Copy out the lines below word for word, starting with the line that contains "This screenshot has" and continuing through the last line. Omit the pictures.

---------- Records for the task ----------

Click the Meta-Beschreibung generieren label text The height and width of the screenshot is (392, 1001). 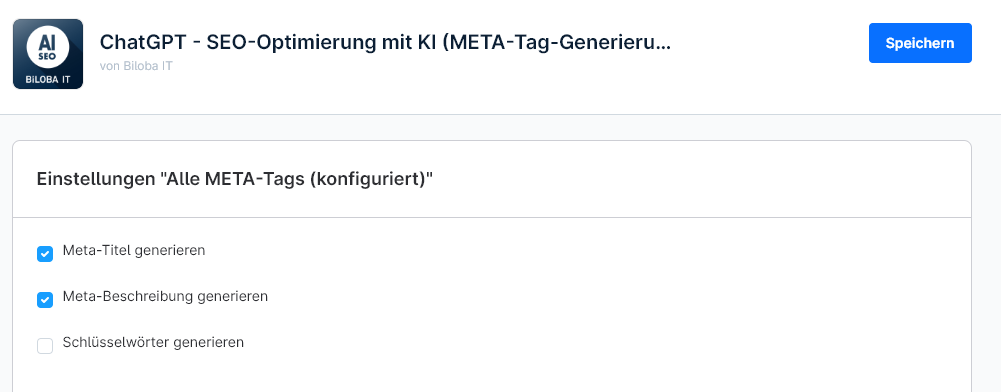165,296
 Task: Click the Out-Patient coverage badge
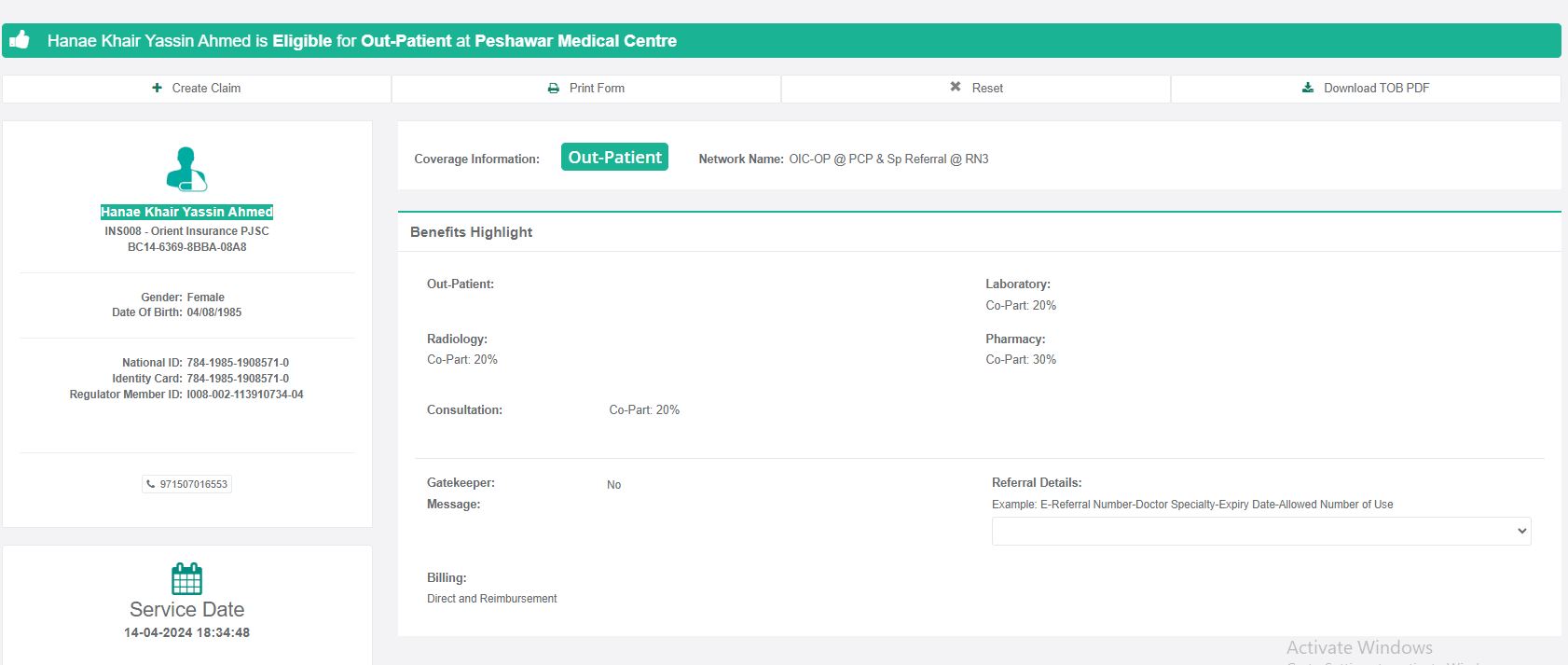coord(614,158)
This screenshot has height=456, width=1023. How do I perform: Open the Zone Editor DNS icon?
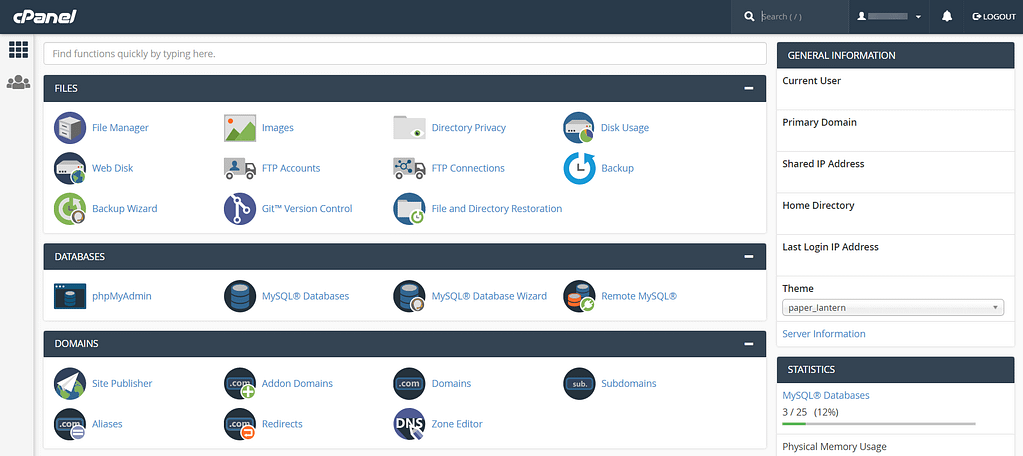[x=409, y=424]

----------

▶ Correct result:
This screenshot has height=456, width=1023. How do I perform: Open the Zone Editor DNS icon?
[x=409, y=424]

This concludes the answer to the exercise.